A picture, a book and – whumph – hospital

Greetings,
Just a brief update to keep in touch.
It occurred to me recently how things oddly conspire. It seems to happen all the time.
At the same time – in exactly the same week – I delivered the first of my four stories (‘The Stone Throwers’) to the publisher, sold the first picture for a long time through ‘Artfinder’, and was whisked into hospital with chronic renal failure and a touch of pneumonia!

This was the painting, from 2007, ‘Profile left’. It was done very quickly, as you can perhaps see.

I’m back home now but with no energy or strength: it’s going to be a long haul to get back to whatever I was.

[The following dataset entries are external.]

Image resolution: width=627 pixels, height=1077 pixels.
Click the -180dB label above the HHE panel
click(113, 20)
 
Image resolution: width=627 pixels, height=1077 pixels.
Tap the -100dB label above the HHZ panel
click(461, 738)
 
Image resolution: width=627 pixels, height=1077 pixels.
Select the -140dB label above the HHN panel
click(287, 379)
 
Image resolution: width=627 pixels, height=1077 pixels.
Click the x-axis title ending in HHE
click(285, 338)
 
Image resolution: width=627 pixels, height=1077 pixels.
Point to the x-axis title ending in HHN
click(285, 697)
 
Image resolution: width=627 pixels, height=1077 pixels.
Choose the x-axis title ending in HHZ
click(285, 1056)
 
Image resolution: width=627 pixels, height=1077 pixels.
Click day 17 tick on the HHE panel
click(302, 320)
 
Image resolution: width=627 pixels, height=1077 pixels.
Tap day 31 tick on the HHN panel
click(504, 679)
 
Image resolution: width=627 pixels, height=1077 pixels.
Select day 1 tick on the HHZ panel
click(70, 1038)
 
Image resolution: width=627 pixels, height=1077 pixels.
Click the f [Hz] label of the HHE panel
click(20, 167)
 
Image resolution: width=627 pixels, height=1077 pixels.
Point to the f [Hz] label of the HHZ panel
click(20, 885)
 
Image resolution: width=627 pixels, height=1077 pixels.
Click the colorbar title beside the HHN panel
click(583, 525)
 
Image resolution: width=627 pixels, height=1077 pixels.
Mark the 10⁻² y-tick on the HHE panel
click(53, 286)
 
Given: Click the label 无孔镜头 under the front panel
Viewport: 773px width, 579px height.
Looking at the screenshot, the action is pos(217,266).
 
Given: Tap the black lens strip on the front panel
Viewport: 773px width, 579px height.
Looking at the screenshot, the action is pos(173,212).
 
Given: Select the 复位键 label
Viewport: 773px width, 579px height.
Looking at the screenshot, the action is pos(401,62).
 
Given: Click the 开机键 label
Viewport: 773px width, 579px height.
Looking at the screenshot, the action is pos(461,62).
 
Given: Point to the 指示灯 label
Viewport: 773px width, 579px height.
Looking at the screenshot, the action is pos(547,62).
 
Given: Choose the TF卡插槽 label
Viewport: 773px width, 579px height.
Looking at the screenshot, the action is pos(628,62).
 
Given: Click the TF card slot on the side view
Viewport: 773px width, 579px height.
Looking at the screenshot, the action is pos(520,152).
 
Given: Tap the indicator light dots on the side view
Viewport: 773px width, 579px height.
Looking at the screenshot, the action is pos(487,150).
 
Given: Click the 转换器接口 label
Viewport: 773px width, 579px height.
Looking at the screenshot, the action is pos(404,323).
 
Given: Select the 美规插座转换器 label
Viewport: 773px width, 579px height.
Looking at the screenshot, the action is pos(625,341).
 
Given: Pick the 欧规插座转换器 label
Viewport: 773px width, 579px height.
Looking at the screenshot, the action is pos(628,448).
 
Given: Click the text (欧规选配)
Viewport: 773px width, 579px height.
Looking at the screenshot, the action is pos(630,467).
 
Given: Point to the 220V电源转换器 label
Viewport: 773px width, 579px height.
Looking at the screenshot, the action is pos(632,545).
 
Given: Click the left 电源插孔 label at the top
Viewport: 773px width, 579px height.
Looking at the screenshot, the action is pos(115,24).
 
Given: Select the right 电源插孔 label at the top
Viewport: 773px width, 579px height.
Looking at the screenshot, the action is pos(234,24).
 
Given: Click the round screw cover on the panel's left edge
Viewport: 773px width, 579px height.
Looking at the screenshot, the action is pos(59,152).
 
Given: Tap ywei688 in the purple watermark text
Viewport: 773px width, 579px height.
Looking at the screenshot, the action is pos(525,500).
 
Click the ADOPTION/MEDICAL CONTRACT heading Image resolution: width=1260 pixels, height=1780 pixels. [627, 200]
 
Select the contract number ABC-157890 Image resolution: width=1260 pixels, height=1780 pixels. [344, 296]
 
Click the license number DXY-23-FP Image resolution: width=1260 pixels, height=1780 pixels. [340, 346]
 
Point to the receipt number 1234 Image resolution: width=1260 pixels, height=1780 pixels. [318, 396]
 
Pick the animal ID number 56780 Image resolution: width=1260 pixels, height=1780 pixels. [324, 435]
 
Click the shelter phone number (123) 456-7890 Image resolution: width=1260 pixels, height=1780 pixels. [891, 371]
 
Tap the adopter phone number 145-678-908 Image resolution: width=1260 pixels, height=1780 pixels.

So, take care everyone, wishing you good cheer
from Richard

Those dark winter days

It is November afternoon, about half past four,
and the dark is beguilingly bright;
A long evening with no ‘fresh hell’ stretches ahead
and after that, let’s hope, a good good-night.
In the shortening hours when lowering light wanes
a weary brain can relinquish tension.
And God-fearing day with all its vicissitudes
exits the stage for a new dimension.

Vestiges of summer linger into October –
autumn or fall by another name.
December is always consumed by Christmas
lights tinsel baubles and the partying game.
Not content, even November, in commercial
hegemony, relinquishes spirit.
Embrace Mistress January (month of birth) –
and she, Clare says, ‘tells her tales by starts and fits’*.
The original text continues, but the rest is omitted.